Diable ! Il avait comme un courant d'air dans la gorge ! Il baissa le regard et se tâta le cou... il était couvert de boue et de sang, on voyait l'intérieur de sa cuisse par la large blessure qui y béait, et il sentait une large déchirure chaude et humide là où aurait dû se trouver entre autres sa pomme d'Adam. Se présenter ainsi à une demoiselle ne lui ressemblait pas et il eut honte de lui. Bouchant tant bien que mal le trou en pinçant les lèvres de la plaie entre ses doigts, il parvint à articuler lentement ce qu'il voulait dire.
Bonjour, excusez-moi de vous déranger mais... qu'est-ce que je fais ici ?
Et bien de toute évidence, vous êtes mort. Vous parlez français, vous arborez le lys royal... vous devez donc être aristotélicien. Monsieur Rhystaute vous attend.
Et elle lui désigna la porte la plus proche. Il se contenta de hocher la tête pour la remercier, car la caricature de voix qu'il parvenait à produire pour le moment ne sonnait vraiment pas agréablement à ses oreilles, puis il se dirigea dans la direction indiquée, toqua, et entra dès qu'on l'y invita.
Niccolo Machiavelli di Prato d'Appérault, alias Nicolas de Firenze ? Enchanté, je suis Alexandre Rhystaute, c'est moi qui vais m'occuper de vous. Commençons par remédier à ceci... et cela.

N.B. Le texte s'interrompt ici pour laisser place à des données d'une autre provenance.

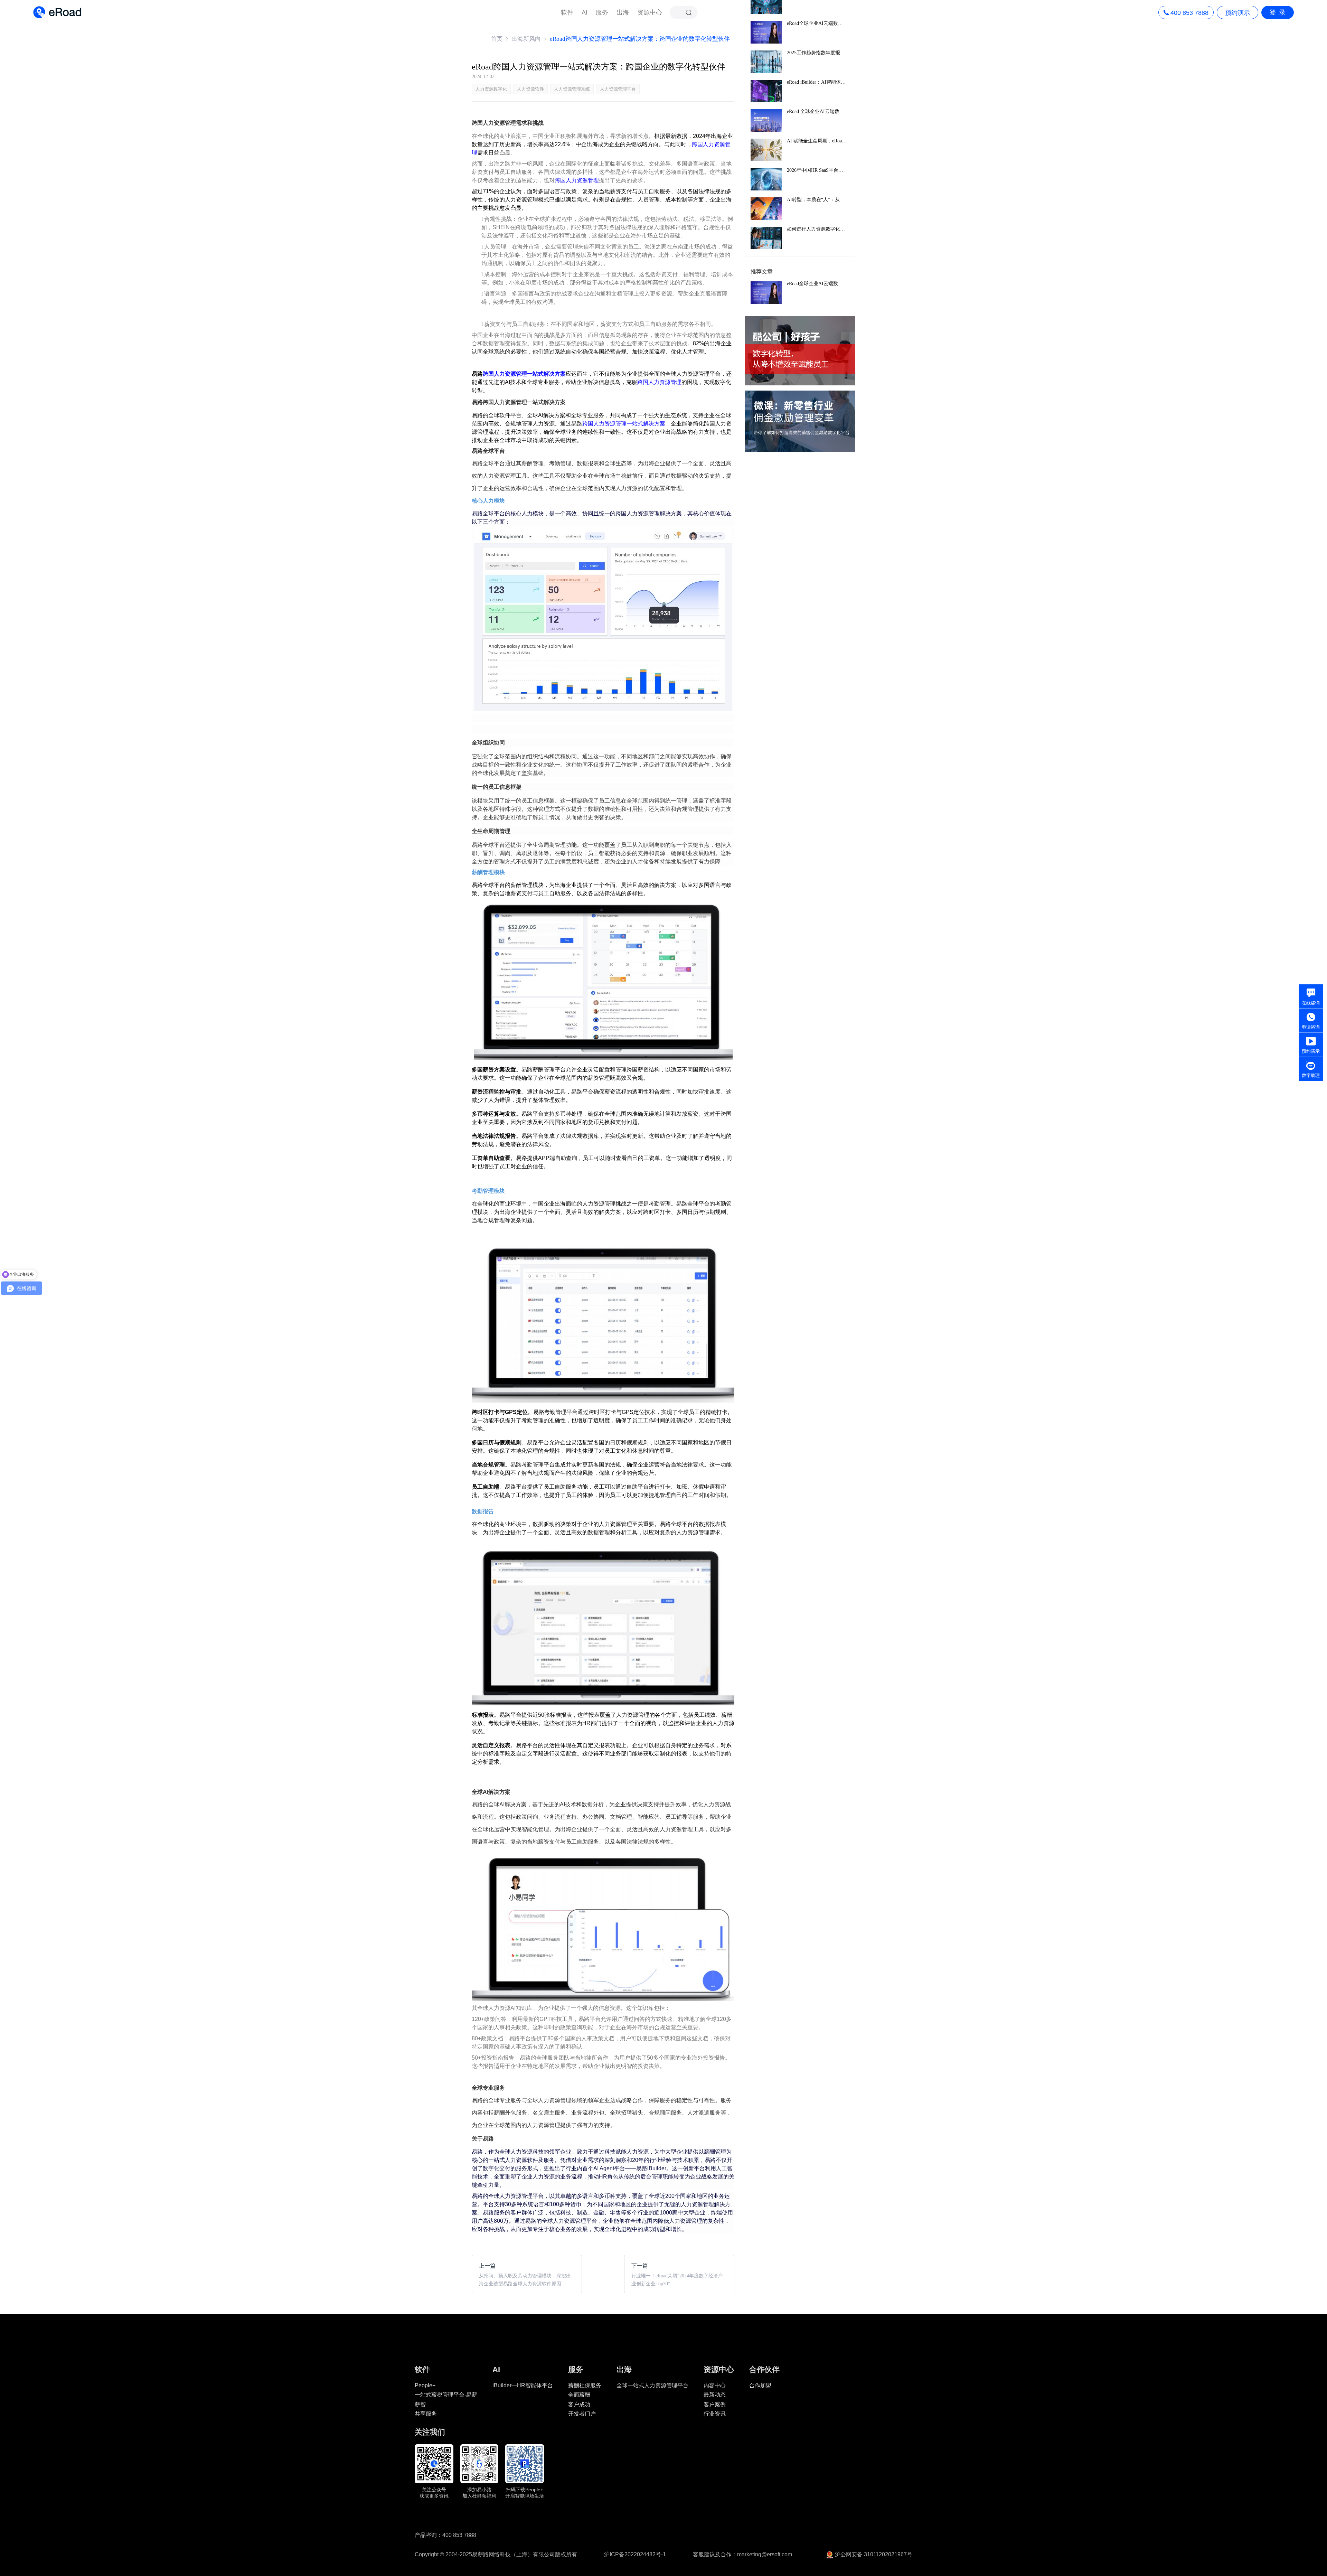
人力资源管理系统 (572, 89)
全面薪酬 (579, 2395)
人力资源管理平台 (618, 89)
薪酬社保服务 (584, 2385)
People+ (425, 2385)
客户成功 (579, 2404)
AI (584, 12)
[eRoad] (57, 6)
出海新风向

En deux gestes négligents de la main, il avait remis l'égorgé à neuf. Ou plutôt, dans l'état où il était quelques heures avant sa mort, cicatrices en sus. Incrédule, il se palpa... mais il n'y avait plus que du tissu cicatriciel à la place des excellents cas pratiques pour des études anatomiques qui s'y trouvaient auparavant. Sur un ton d'abord hésitant, puis enjoué, il remercia chaleureusement l'homme.
Je ne saurai vous exprimer suffisamment ma gratitude ! C'est... incroyable.
A. Rhystaute hocha doctement la tête, en souriant légèrement.
Le miracle de la foi, mon ami, le miracle de la foi. Vous êtes un bon croyant, c'est bien le moins que le C.H.R.I.S.T.O.S. puisse faire pour vous, en vérité.
Tout de même, tout de même. Et euh... que se passe-t-il à présent ?
Je vais vous amener à quelqu'un, il faudra que vous preniez une décision ensemble. Attendez-vous à être... surpris.
Nicolas plissa tout à coup l'oeil, un doute ayant jailli dans son esprit. Se pouvait-il que... que ce quelqu'un soit... l'ombre ? L'ombre imperceptible qu'il sentait planer sur lui à chaque instant, chaque seconde de sa vie ? Qu'il croyait entendre, parfois ? Le mystérieux, l'insaisissable... Eljidé ? Trop tard pour réfléchir. En un instant, le bureau avait disparu, il n'y avait plus autour d'eux que deux fauteuils. Sur l'un attendait un jeune brun à lunettes, souriant. Le vieil homme lui glissa quelques mots à l'oreille, puis se tourna vers l'Italien et s'adressa également à lui à voix basse avant de s'esquiver, les laissant seuls.
C'est ici. Laissez-moi vous donner un petit conseil : soyez honnête. Il en sait plus que vous ne l'imaginez.
Te voilà enfin ! Bienvenue, Nicolas. Comme as pu le deviner, je suis Eljidé.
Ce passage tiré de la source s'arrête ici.